Task objective: Reproduce precisely the lines of the listing below, starting with the line that contains "Screenshot is 962x2576." and stopping after the line that contains "قارچ (553, 1070)"; include nothing else.

*** Data for processing ***

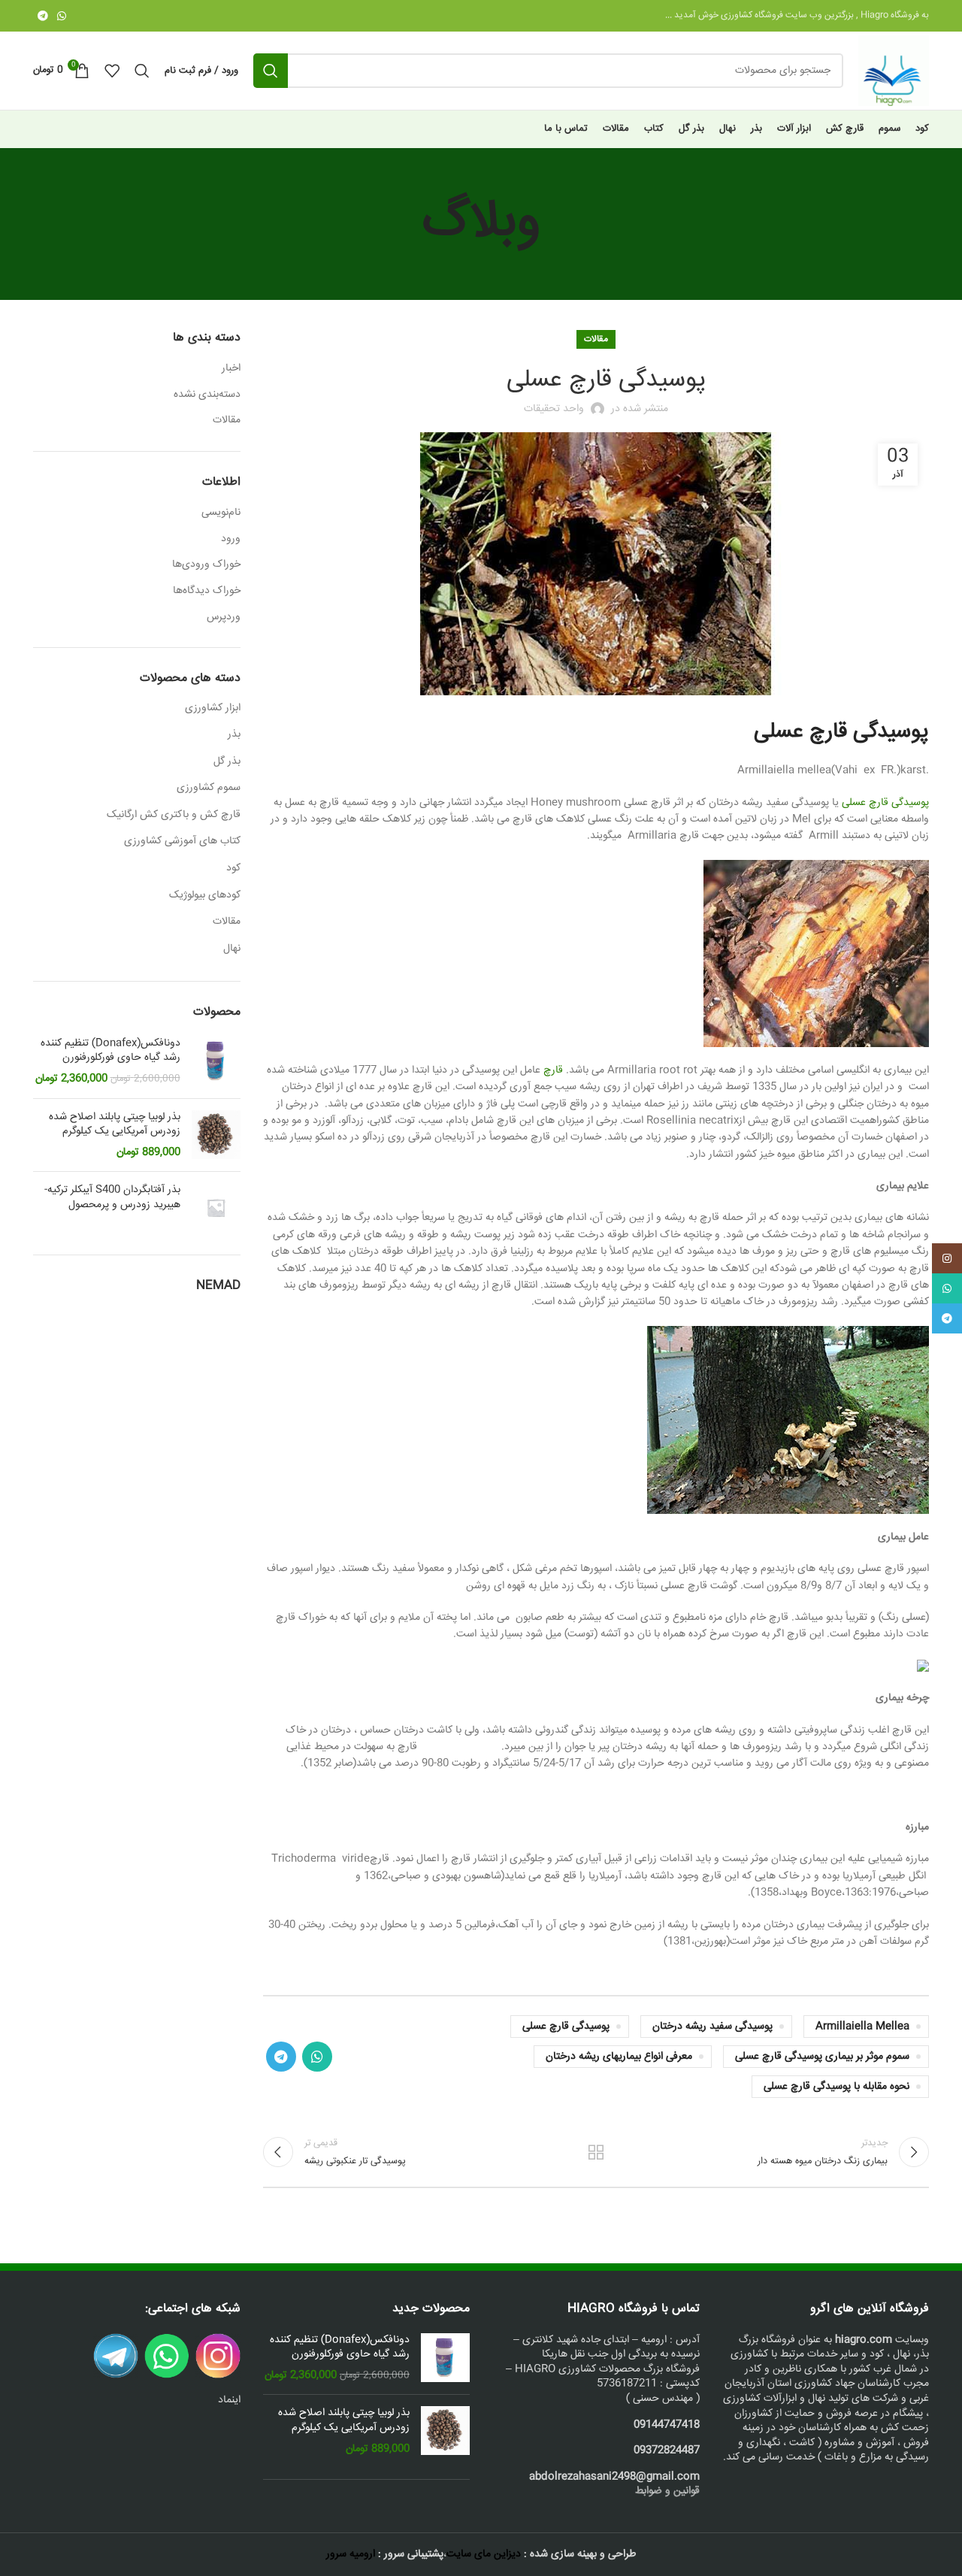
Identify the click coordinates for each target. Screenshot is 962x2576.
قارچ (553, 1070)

*** End of Data for processing ***
*** Data for processing ***

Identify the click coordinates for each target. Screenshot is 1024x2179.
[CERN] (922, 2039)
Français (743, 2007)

*** End of Data for processing ***
*** Data for processing ***

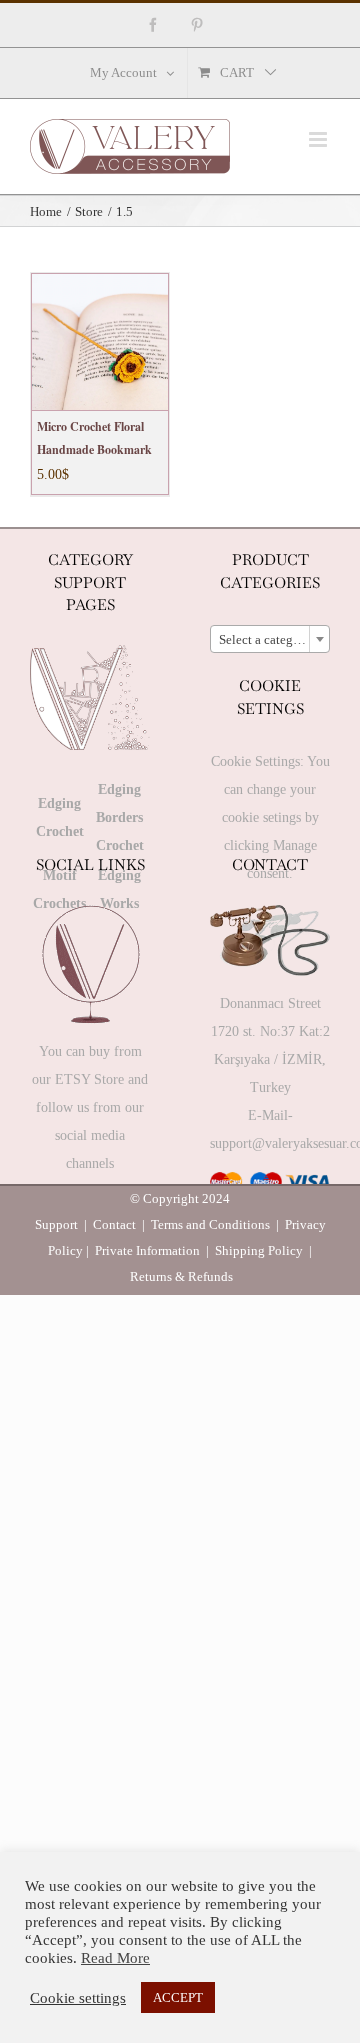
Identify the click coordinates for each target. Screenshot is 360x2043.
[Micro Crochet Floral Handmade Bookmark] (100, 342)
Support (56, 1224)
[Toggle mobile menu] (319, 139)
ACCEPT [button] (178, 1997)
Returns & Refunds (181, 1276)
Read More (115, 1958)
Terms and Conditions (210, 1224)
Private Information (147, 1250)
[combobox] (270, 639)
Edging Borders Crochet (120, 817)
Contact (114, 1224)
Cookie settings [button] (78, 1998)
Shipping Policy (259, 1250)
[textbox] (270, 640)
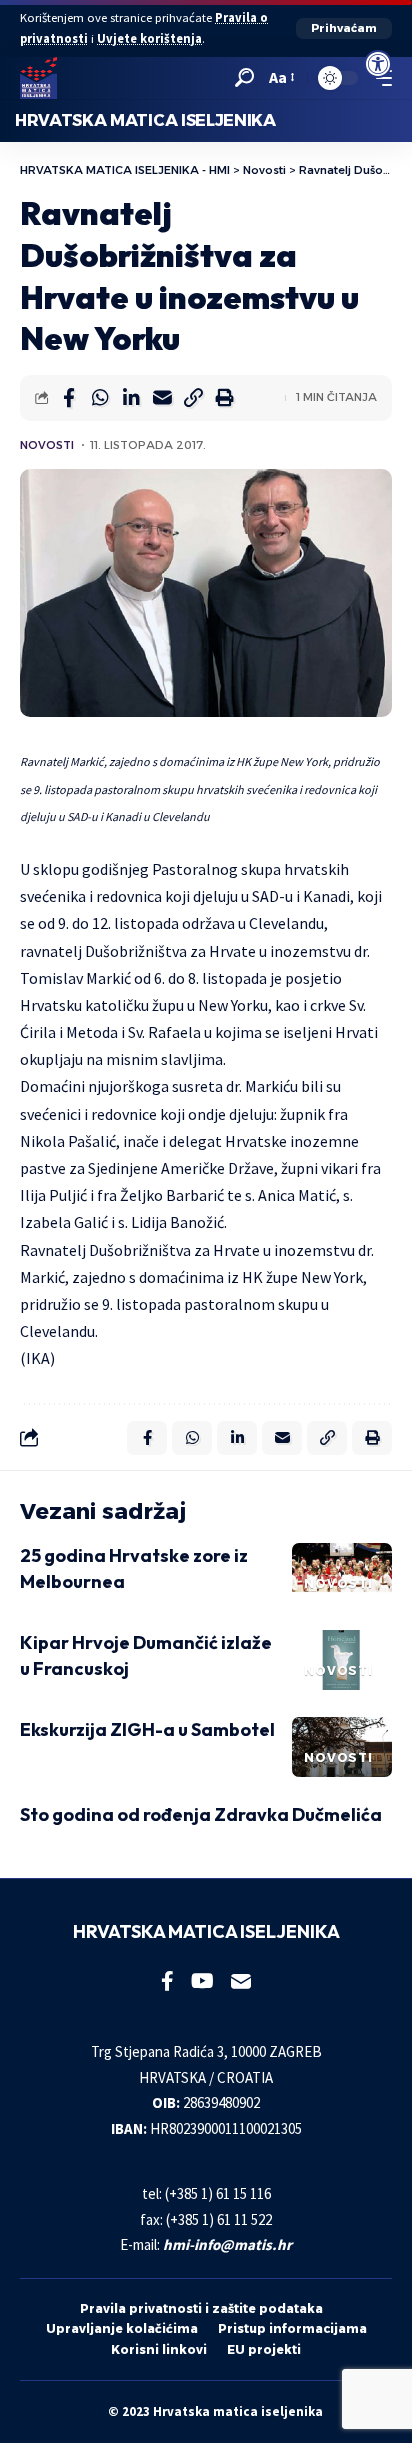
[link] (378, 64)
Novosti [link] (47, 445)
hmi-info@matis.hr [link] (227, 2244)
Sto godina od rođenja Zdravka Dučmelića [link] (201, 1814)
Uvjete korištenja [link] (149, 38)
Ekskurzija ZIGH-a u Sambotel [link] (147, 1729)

*** End of Data for processing ***

Completed task:
Identify the click coordinates for each target. Screenshot is 962x2576.
قارچ (553, 1070)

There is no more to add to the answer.